Make use of your phone settings
Most phones will allow you to access certain modes and settings which mean you won’t get notifications unless they’re urgent or from certain selected people; there are apps which won’t let you unlock your phone for a set time period and there are other apps which, if you *do* go on your phone during a self-imposed work period, will punish you for it by killing your cartoon tree. These little tricks can definitely help you stop procrastinating by scrolling through social media, and get your work done instead.
Let your flatmates know you’re busy
One excellent form of procrastination is hanging out with the people you share your student accommodation with – of course it’s tempting to join them for a supermarket run, film night, or daily debrief in the common area. But you need to get your work done, so let them know you’re busy and will hang out afterwards so that they’re less likely to disturb you and encourage the procrastination…
Promise yourself a reward
No matter what it is – a trip to the student union bar, a bag of chocolate buttons from the shop, a lie in the following day – setting yourself up with a reward for doing X amount of work is a great way to stop yourself procrastinating and getting it done. You want that thing, and the way to get it is by finishing your essay or mapping out your presentation!
Break the work down into smaller pieces
When we’re tasked with one large piece of work, it can seem overwhelming.

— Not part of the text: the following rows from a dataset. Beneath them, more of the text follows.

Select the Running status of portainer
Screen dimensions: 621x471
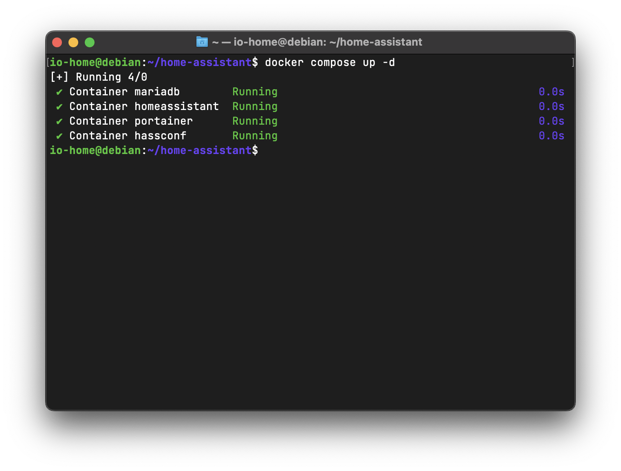[x=255, y=121]
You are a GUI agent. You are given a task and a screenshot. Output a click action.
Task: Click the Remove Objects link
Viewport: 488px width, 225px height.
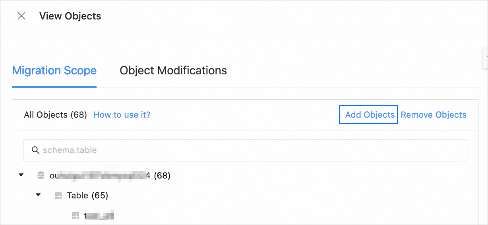(x=434, y=115)
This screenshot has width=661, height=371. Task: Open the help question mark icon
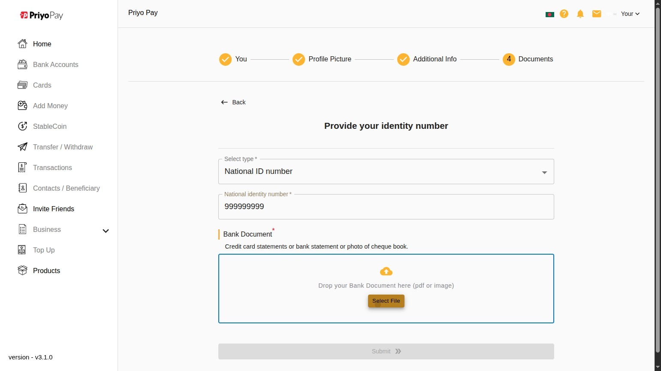564,14
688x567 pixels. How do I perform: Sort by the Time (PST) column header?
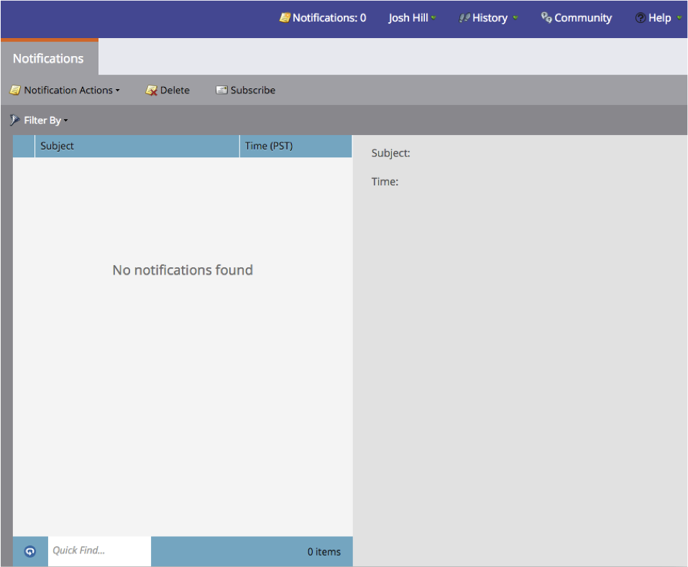pyautogui.click(x=295, y=146)
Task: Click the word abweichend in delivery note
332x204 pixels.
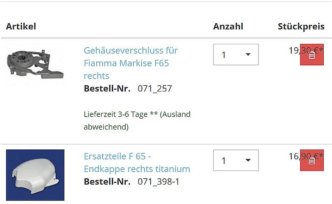Action: (106, 127)
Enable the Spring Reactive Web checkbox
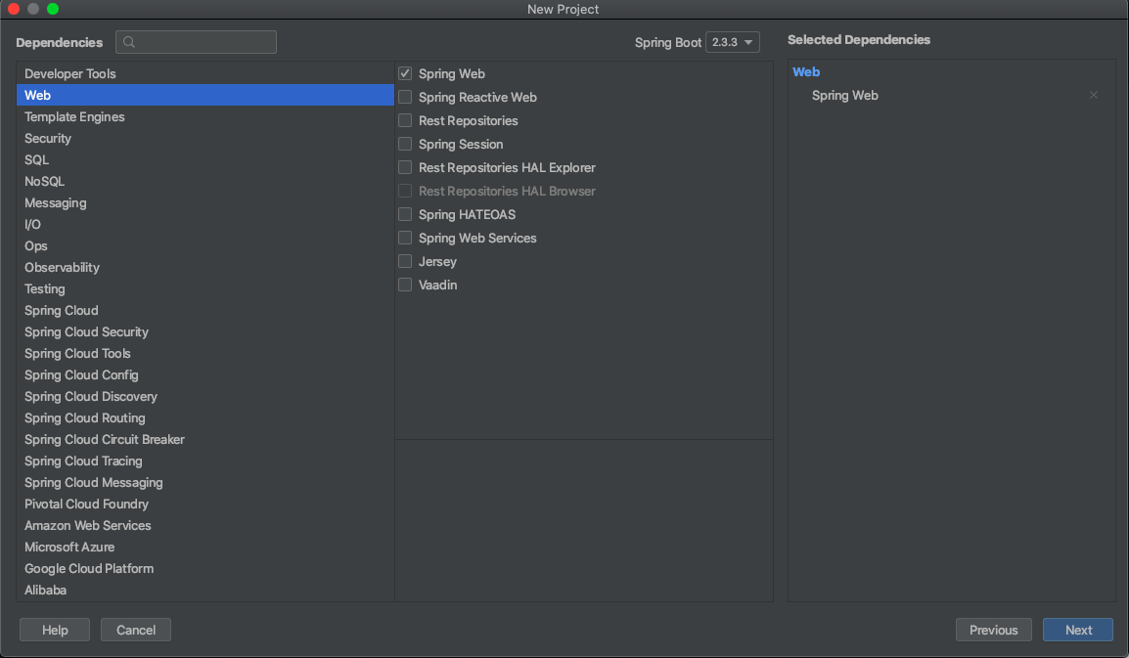Image resolution: width=1129 pixels, height=658 pixels. coord(405,97)
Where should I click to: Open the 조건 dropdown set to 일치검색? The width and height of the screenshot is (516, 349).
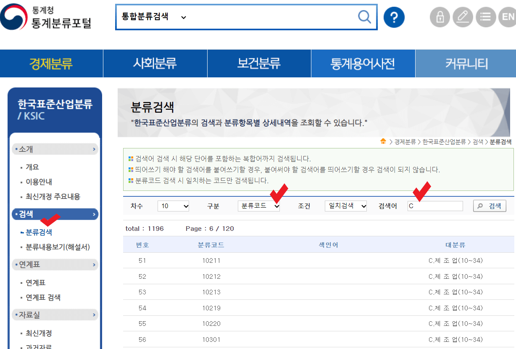(345, 206)
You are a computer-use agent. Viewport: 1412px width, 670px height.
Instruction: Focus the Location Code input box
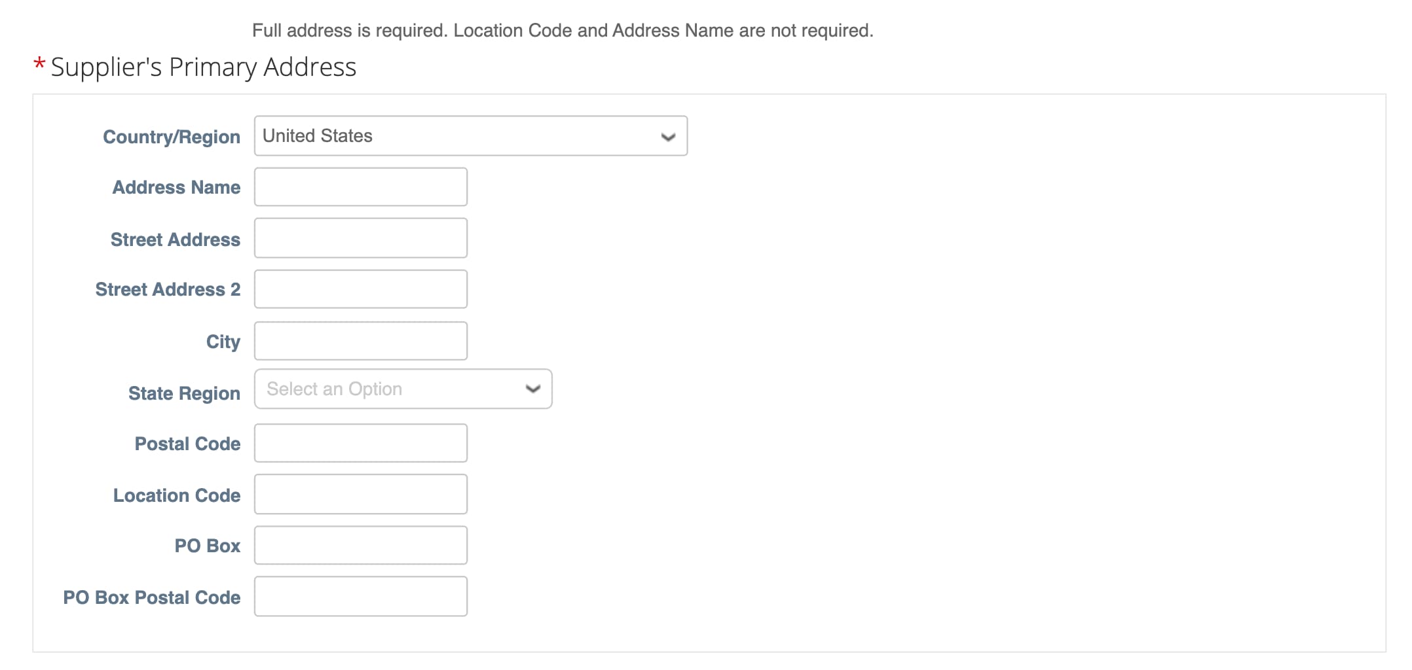tap(360, 494)
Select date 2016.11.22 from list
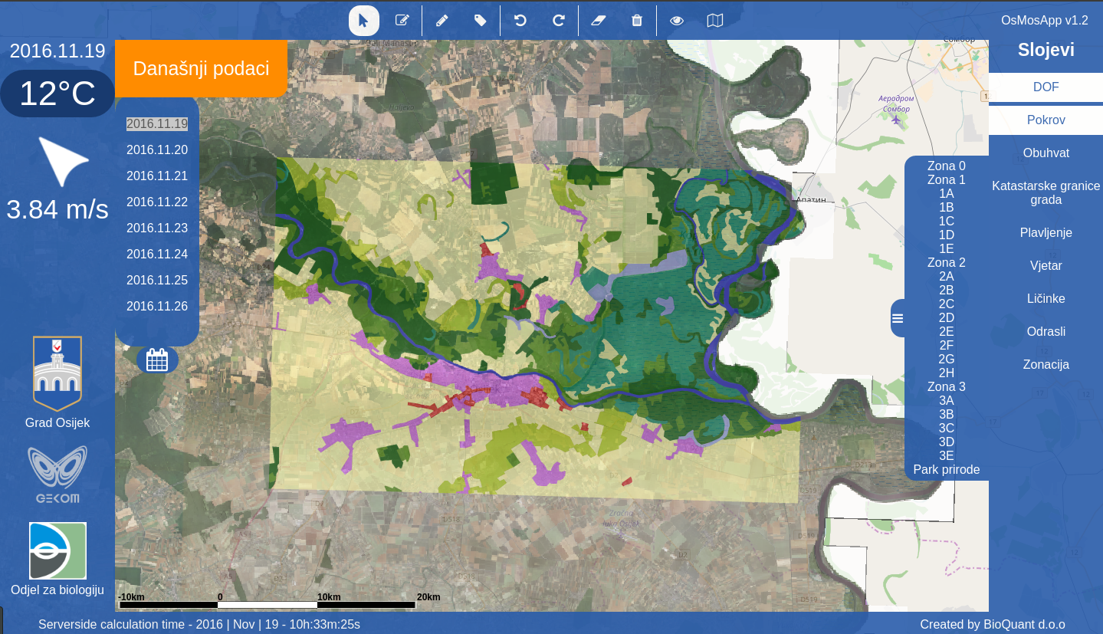Image resolution: width=1103 pixels, height=634 pixels. point(157,202)
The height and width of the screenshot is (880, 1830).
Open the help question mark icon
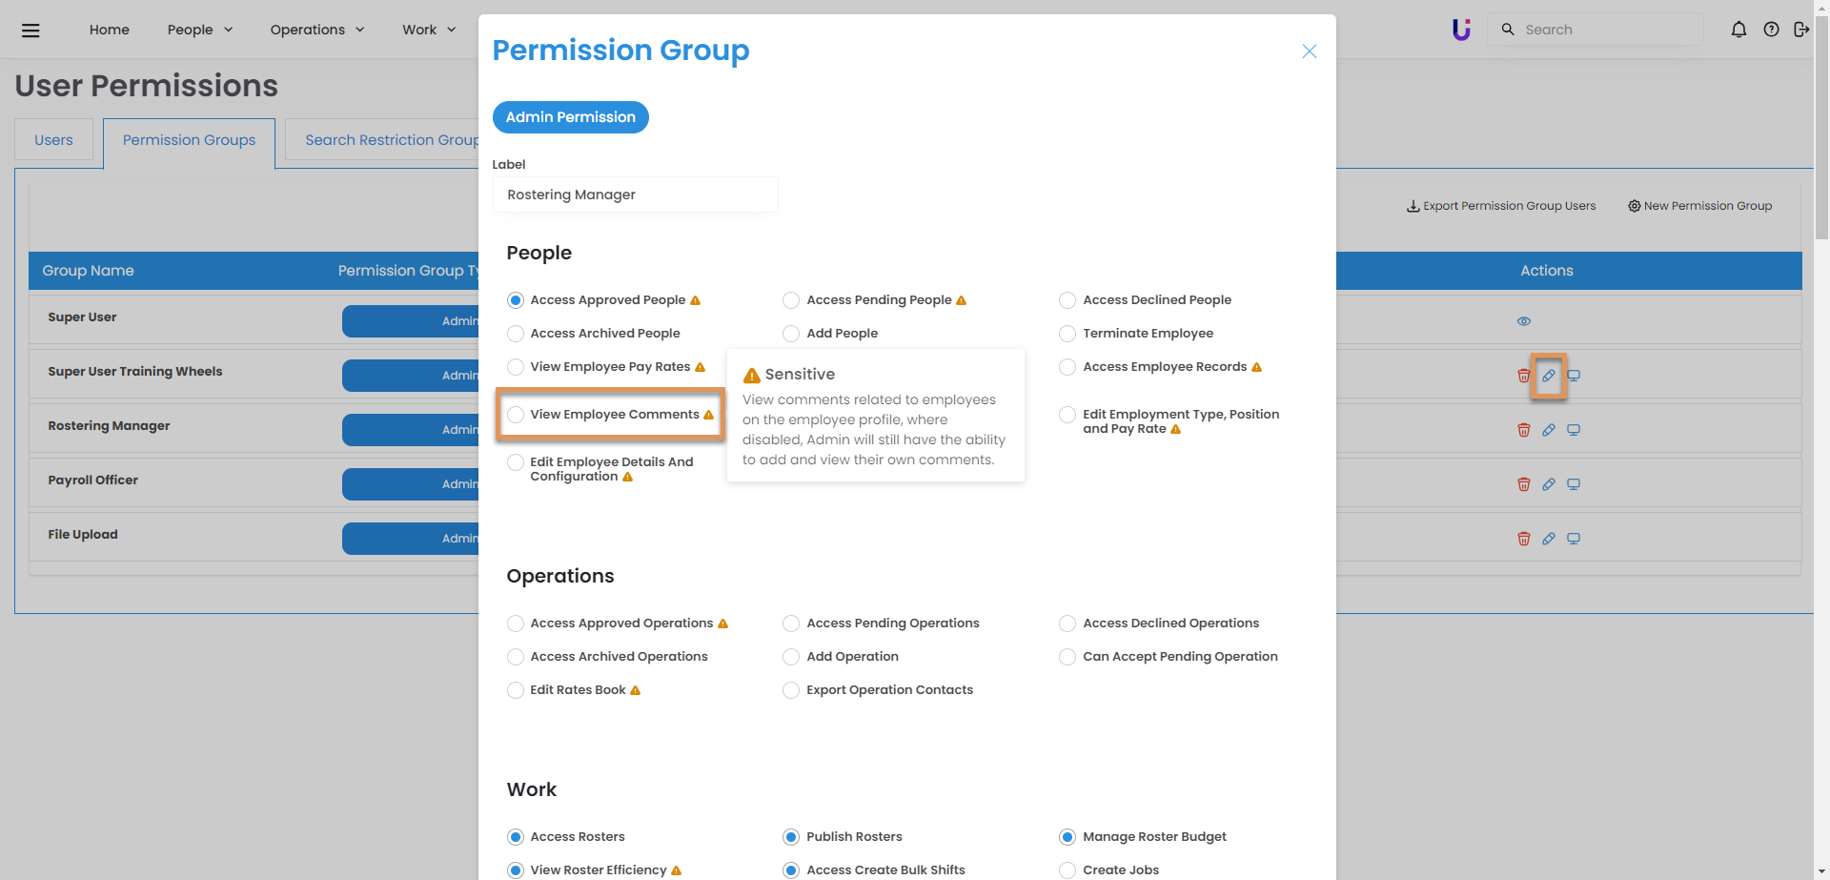click(x=1771, y=30)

This is why we might procrastinate – because there’s too much to do and it seems a bit out of reach. By breaking down tasks into smaller pieces like half an essay at a time, or just the bullet points of your presentation for now, you will feel a much more recurring sense of achievement and accomplishment.
These are five simple ways to help you beat procrastination as a student – it’s not always going to be easy, but it’ll be so worth it when your work is done and you can enjoy your downtime guilt-free.